Northern Ireland Local Government Association
- Abbreviation: NILGA
- Formation: 2001; 25 years ago
- Focus: Local Government
- Headquarters: Castlereagh
- Region served: Northern Ireland
- Members: 11
- Website: https://www.nilga.org/

= Northern Ireland Local Government Association =

The Northern Ireland Local Government Association (NILGA) represents the interests of local government in Northern Ireland.

The Northern Ireland Local Government Association was established in 2001 to represent the interests of local government in Northern Ireland and has had a specific role in representing local government to the Northern Ireland Executive and the Northern Ireland Assembly.

Its members are the 11 local authorities in Northern Ireland.

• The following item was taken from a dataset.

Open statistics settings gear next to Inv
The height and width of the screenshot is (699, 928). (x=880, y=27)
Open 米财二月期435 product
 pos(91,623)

The NILGA considers that its primary purposes are to promote better local government and the reputation of local government, and to support local authorities in the development of policies and priorities which will improve public services and democracy.

The NILGA has called for greater powers for its members, and for more funding for its members.

Sometimes it is communicates to the media on behalf of the media on issues such as the responsibilities of councils, rate-setting by councils.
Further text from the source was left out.